Define the process for handling project metadata for projects held remotely

jdpye commented 1 year ago

A remote project is one that is updated and housed on another database / system but that will update periodically during metadata harvesting from either ETN or OTN. We need to harvest, store, and express this metadata in such a way that:

[ ] its source node or database is obvious to an end-user
[ ] it does not confuse the harvester into thinking it's a locally held project and is re-harvested into its own host node
[ ] information reported by researchers as different projects to multiple different nodes or databases can be identified and disambiguated

There are a few philosophy/process level steps to take first.

[ ] Codify our shared management of multiple-membership researchers and projects and define a process for disambiguation of cross-reported or double-reported activities. Establish and publish a co-authored document on what the policy is, and what the workflow will be to disambiguate and ensure that a primary and secondary source can be established for each double-reported activity. (this may help alleviate some of the questions that pop up around reporting)

jdpye commented 12 months ago

OTN data policy: https://members.oceantrack.org/data/policies/otn-data-policy-2018.pdf

ETN data policy: https://www.lifewatch.be/etn/assets/docs/ETN-DataPolicy.pdf

In preparation for a discussion / document drafting, we will see if there are any blockers to treating ETN in a similar way to a Node (so that ETN can be interfaced with as if it were a standard 'Primary' database for Eurocentric projects homed at ETN, and that we could push data to it as a 'client' database for projects that are homed at OTN).
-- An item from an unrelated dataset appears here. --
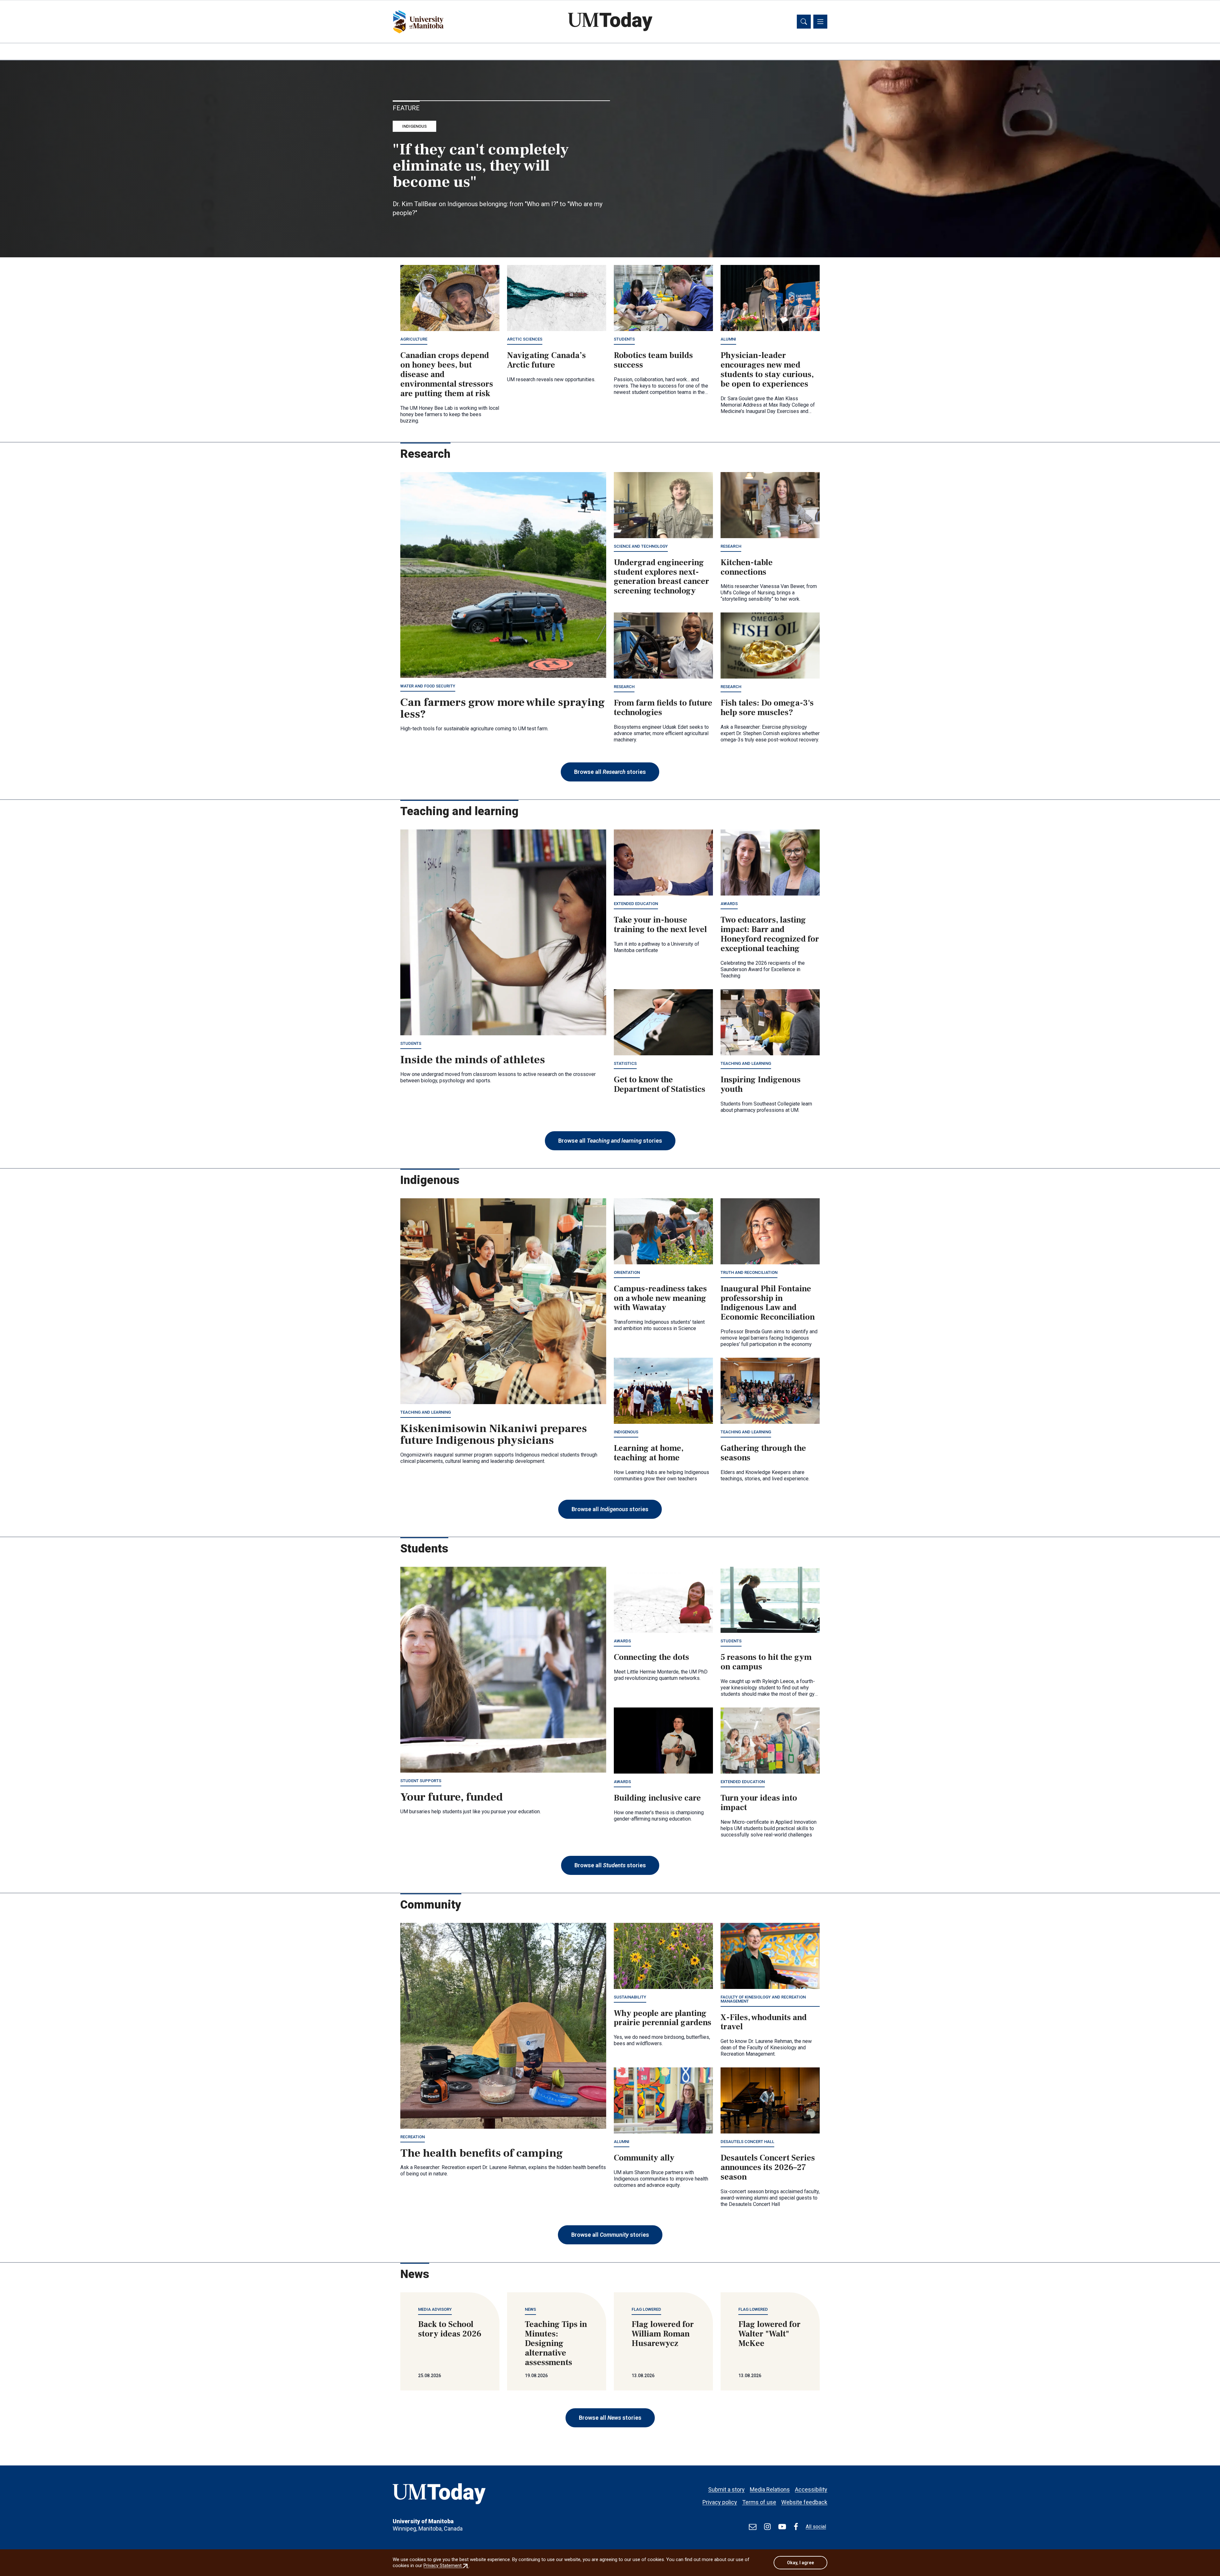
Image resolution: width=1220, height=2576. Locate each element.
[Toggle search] (804, 22)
If there are no policy blockers we can continue to draw distinction between what happens to an OTN-as-primary project and an ETN-as-primary project, and what can be harvested between them.

jdpye commented 10 months ago

From my review of the ETN data policy with an eye to interoperation with OTN and Nodes, mostly our language around Restricted and Unrestricted data are congruent.

Some questions persist, so here's what I have so far for @CLAUMEMO @jreubens to give me some more clarity on how things might operate.

Formal Data Owners: this term is only referenced once, to define 'Data Owners'. If OTN is sharing data to ETN from researchers that are held and updated by those researchers in the OTN database, who are the 'Formal Data Owners' in that case? Who are the Data Owners?

If Data Owners withdraw detection data from the ETN database that has been matched to another project's tags, what happens to that detection data?

For reporting data to OBIS/GBIF, what schema/mechanism are you using to translate raw detection data into DwC Event or Occurrence Core (ideally it's the one recently built into the etn R package by @jonasmortelmansvliz and @peterdesmet ? https://github.com/inbo/etn/blob/main/R/write_dwc.R ) OTN co-operated in the development of the archive-building standard (currently hosted in the etn R package) and would like to ensure harmony between archives we make and archives built by ETN. These archives are tag-oriented and so a project is nicely self contained but can still contribute detections to other projects incidentally as animals tagged by other projects enter the project's study area.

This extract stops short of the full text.